Exploring UAV-imagery to support genotype selection in olive breeding programs

Airborne methodologies based on unmanned aerial vehicles (UAV) are becoming an extraordinary tool for implementing fast, accurate and affordable phenotyping strategies within plant breeding programs. The aim of this paper was to study the potential use of a previously developed UAV-OBIA platform, to fasten and support decision making for olive breeders regarding the selection of the most promising genotypes in terms of tree geometric traits. In particular, we have studied the feasibility of the system to efficiently classify and select olive genotypes according to four architectural parameters: tree height, crown diameter, projected crown area and canopy volume. These vegetative growth traits and their evolution during the first months after planting are key selection criteria in olive breeding programs.
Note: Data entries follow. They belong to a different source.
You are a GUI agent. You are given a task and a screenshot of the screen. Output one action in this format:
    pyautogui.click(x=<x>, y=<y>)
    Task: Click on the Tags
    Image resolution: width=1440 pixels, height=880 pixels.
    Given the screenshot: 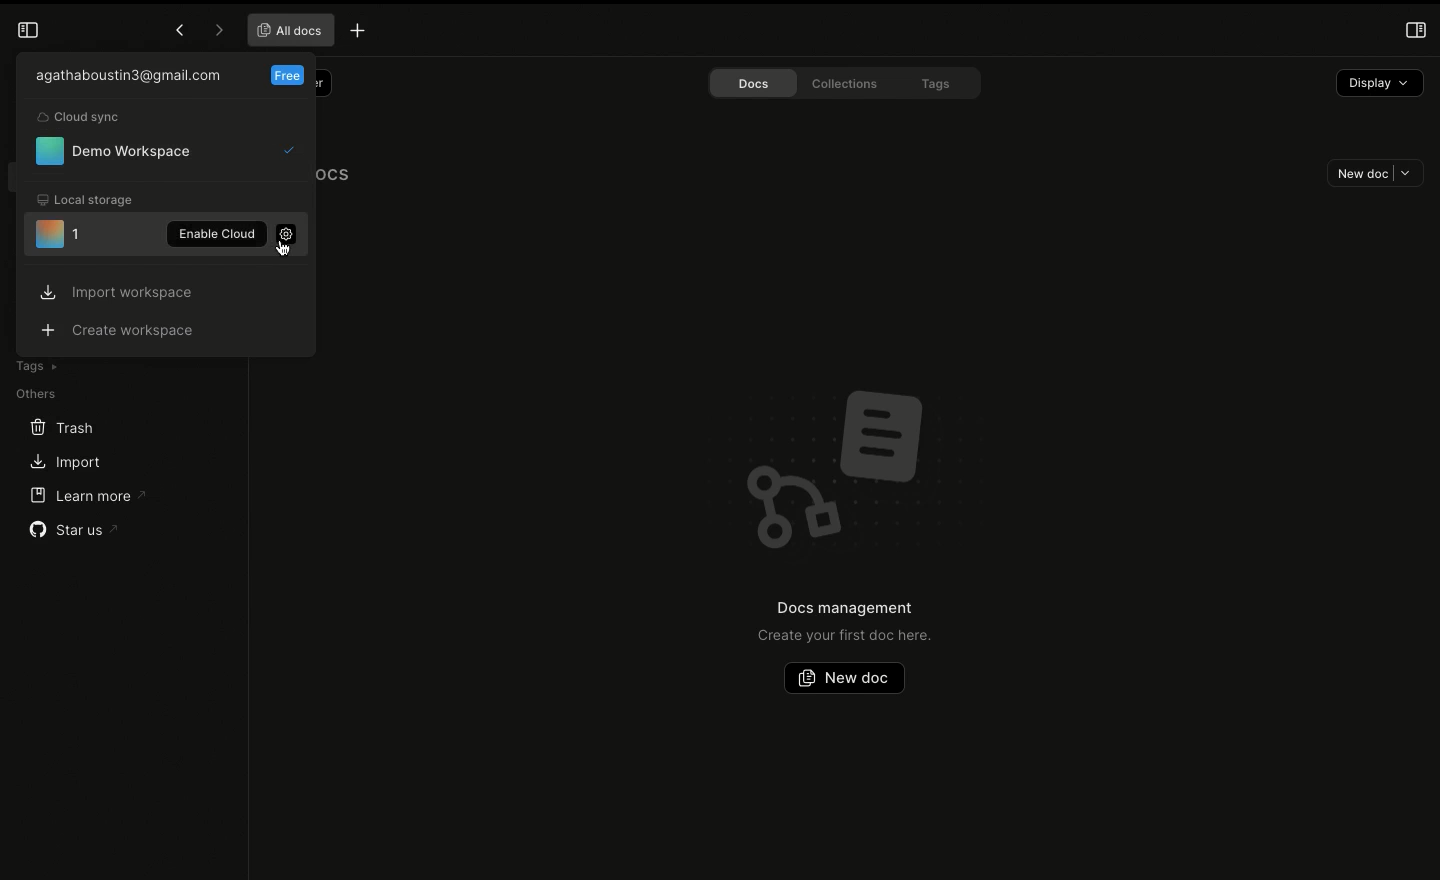 What is the action you would take?
    pyautogui.click(x=36, y=366)
    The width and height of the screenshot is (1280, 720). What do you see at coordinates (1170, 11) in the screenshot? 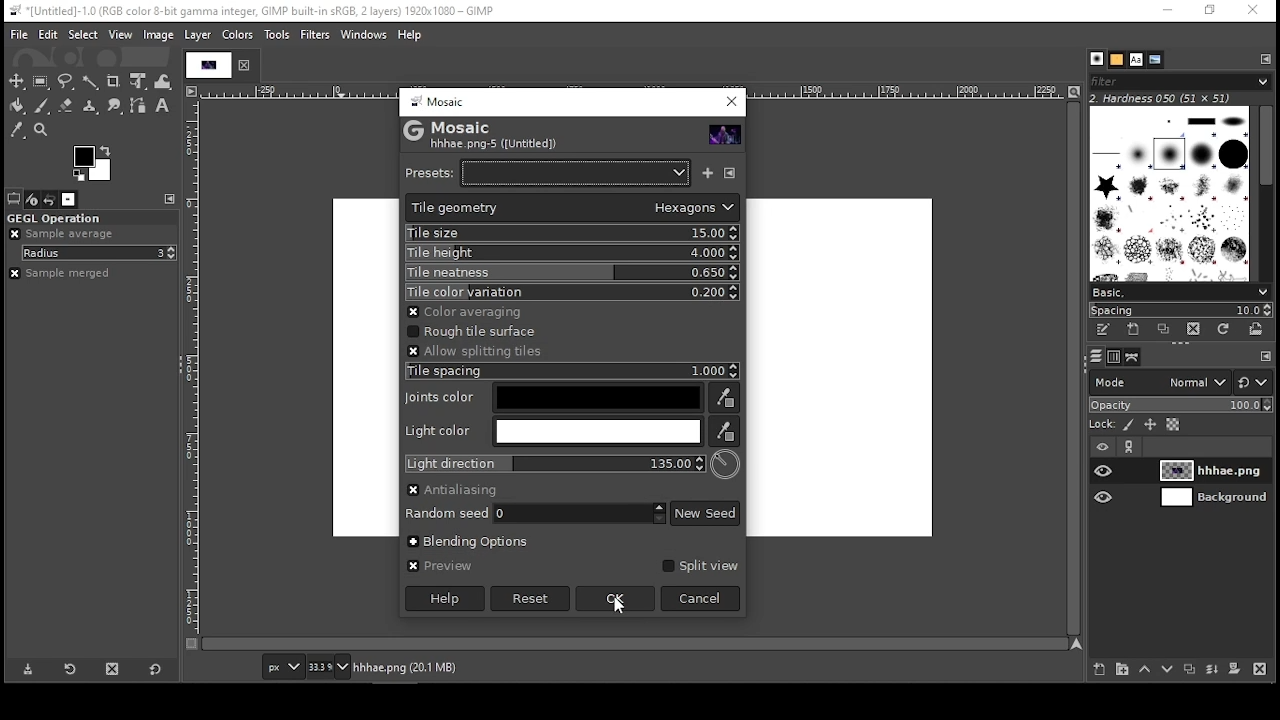
I see `minimize` at bounding box center [1170, 11].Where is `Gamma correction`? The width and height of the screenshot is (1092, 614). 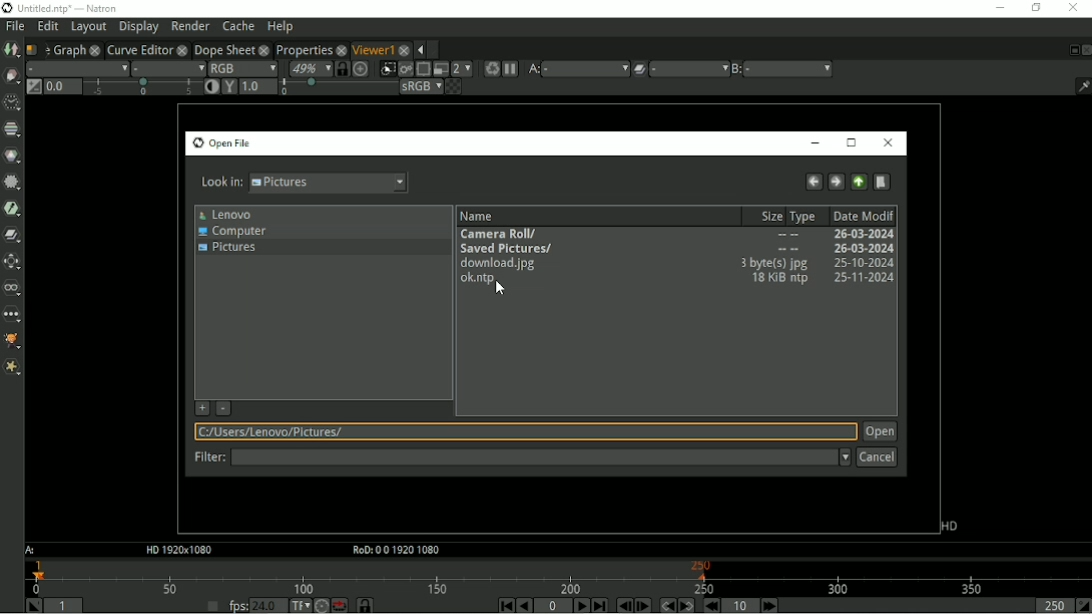
Gamma correction is located at coordinates (229, 87).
On-ground measurements and UAV estimations were recorded over two years (when trees were 15 and 27 months old, respectively) in two olive breeding trials using different training systems, namely intensive open vase and super high-density hedgerows. More than 1000 young trees belonging to 39 olive accessions, including new cross-bred genotypes and traditional cultivars, were assessed. Even though the accuracy in the UAV estimation compared to the on-ground measurements largely improved the second year, both methodologies detected in both years a high variability and significant differences among the studied genotypes, allowing for statistical comparisons among them. Genotype rankings based on the on-ground measures and UAV estimations were compared. The resulting Spearman’s rank coefficient correlations were very high, at above 0.85 in most cases, which highlights that very similar genotype classifications were achieved from either field-measured or airborne-estimated data. Thus, UAV imagery may be used to assess geometric traits and to develop rankings for the efficient screening and selection of genotypes in olive breeding programs.